Midterm Flashcards
What are competencies?
Basic capabilities involving social work knowledge, skills, and values that can be demonstrated and measured by component behavior.
Name four examples of organizations.
Schools, churches, businesses, and universities.
What is micro practice?
Practice that focuses on interventions with individuals that help them solve their problems.
What are economic forces?
The available resources, how they are directed, and how they’re spent.
What is a subsystem?
A secondary or subordinate system that may be viewed as a smaller system within a larger system.
What is homeostasis?
The tendency for a system to maintain a relatively stable constant state of balance.
What is a role?
Culturally expected behavior patterns for a person having a specified status or involvement in designated social relationships.

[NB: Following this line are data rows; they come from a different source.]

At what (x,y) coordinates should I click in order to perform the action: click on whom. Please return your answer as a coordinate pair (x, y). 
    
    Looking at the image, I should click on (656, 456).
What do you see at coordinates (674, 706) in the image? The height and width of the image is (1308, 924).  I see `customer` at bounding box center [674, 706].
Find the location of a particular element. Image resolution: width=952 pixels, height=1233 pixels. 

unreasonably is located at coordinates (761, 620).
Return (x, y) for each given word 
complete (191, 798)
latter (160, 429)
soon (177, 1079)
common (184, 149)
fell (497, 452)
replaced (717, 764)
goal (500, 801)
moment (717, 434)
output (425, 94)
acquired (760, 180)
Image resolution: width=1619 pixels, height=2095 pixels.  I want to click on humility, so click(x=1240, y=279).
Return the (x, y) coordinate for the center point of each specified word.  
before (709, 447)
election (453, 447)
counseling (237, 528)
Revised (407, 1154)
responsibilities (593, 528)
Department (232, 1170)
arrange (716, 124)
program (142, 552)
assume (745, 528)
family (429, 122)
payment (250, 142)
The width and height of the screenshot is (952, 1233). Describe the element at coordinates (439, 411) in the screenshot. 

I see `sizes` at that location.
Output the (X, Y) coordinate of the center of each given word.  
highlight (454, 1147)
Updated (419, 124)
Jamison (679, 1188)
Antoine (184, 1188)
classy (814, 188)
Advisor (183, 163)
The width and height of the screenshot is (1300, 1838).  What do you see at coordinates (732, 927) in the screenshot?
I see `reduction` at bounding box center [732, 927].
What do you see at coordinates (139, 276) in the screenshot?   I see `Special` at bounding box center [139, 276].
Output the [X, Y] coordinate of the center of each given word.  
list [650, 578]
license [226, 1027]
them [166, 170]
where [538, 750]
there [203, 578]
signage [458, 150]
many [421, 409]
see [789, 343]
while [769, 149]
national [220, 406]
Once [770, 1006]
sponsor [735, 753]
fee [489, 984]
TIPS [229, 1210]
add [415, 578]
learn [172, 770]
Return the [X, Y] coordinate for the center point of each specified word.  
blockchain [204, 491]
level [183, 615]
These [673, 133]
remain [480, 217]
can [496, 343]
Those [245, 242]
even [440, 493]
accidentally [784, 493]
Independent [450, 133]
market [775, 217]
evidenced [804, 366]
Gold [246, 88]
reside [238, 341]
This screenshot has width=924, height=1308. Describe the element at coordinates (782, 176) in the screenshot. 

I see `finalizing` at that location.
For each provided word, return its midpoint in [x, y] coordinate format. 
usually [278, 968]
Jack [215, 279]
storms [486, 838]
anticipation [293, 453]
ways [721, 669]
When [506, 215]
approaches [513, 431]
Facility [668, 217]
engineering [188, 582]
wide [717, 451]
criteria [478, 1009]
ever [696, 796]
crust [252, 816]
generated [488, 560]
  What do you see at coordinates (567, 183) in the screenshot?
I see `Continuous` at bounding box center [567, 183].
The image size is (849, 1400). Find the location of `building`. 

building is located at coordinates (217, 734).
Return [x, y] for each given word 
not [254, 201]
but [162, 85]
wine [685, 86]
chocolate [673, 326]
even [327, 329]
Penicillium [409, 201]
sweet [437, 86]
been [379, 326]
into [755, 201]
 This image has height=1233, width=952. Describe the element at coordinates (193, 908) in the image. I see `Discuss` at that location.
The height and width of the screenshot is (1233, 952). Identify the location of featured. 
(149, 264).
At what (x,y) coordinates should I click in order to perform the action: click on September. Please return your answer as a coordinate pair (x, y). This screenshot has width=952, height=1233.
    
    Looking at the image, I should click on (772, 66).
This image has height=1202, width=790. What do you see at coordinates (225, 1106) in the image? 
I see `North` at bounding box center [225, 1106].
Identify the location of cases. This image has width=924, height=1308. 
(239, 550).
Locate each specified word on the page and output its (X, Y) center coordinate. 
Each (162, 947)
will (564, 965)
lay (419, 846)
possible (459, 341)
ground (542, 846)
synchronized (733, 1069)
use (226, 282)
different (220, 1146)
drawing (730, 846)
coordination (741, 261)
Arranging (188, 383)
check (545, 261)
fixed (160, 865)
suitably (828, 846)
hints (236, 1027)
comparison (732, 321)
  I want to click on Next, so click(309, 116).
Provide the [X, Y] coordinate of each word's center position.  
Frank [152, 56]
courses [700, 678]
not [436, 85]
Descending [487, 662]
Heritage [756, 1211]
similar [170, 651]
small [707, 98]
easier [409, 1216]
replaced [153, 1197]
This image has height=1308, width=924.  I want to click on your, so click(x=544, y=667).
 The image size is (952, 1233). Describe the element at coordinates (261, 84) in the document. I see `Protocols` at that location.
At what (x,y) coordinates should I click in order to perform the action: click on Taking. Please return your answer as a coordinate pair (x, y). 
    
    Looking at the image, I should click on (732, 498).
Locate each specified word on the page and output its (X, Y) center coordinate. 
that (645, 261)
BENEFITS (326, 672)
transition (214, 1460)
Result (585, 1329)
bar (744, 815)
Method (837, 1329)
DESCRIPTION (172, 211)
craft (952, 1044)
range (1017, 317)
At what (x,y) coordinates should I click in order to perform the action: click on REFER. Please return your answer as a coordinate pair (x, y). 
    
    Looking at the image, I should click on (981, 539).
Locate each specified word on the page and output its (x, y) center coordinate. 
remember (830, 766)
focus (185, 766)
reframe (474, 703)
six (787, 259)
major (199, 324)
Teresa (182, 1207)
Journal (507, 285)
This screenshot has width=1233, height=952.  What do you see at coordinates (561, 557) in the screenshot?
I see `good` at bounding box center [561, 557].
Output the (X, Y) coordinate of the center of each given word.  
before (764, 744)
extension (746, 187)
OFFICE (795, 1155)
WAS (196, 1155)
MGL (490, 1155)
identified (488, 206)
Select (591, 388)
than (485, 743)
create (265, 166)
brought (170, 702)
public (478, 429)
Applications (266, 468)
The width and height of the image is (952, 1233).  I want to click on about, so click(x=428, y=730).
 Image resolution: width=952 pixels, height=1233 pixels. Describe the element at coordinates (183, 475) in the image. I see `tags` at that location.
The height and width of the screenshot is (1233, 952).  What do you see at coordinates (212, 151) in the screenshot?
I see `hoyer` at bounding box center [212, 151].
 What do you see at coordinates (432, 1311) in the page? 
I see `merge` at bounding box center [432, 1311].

What is the CSWE in charge of?
Accrediting social work programs and requiring that students apply knowledge of human behavior, social involvement, person-in-environment, and other multidisciplinary frameworks.
What is a community?
A group of people who have something in common that connects them in some way while distinguishing them from others.
What are social forces?
Values and beliefs held by people in the social environment that are strong enough to influence their activities including how government is structured and restricted.
What are political forces?
The current governmental structures, the law to which people are subject to, and the overall distribution of power among the population.
What is a social institution?
An established and valued practice in a society resulting in the development of a formalized system to carry out its purpose.
What is a system?
A set of elements that are orderly, interrelated, and a functional whole.
What is the heart of the ecosystems perspective?
The person in environment concept, which views individuals and their environments as an interrelated whole.
What is a relationship?
The dynamic interpersonal connection between two or more persons or systems that involve how they think about, feel about, and behave towards each other.
What is input?
The energy, information, or communication flow received from other systems.
What is feedback?
A special form of input where a system receives information about that system’s own performance.
What is entropy?
A natural tendency of a system to progress towards disorganization, depletion, and death.
What is interface?
The point where two systems come in contact with each other and interact or communicate.
What does the ecological perspective do?
Emphasizes the dynamic between people and their environment.
What is energy?
The natural power of active involvement between people and their environment.
What is positive feedback?
Informational input a system receives about itself to maintain itself and thrive.
What is differentiation?
A system tendency to move from simple to a more complex existence.
What is equifinality?
A notion that many different means exist to achieve the same outcome.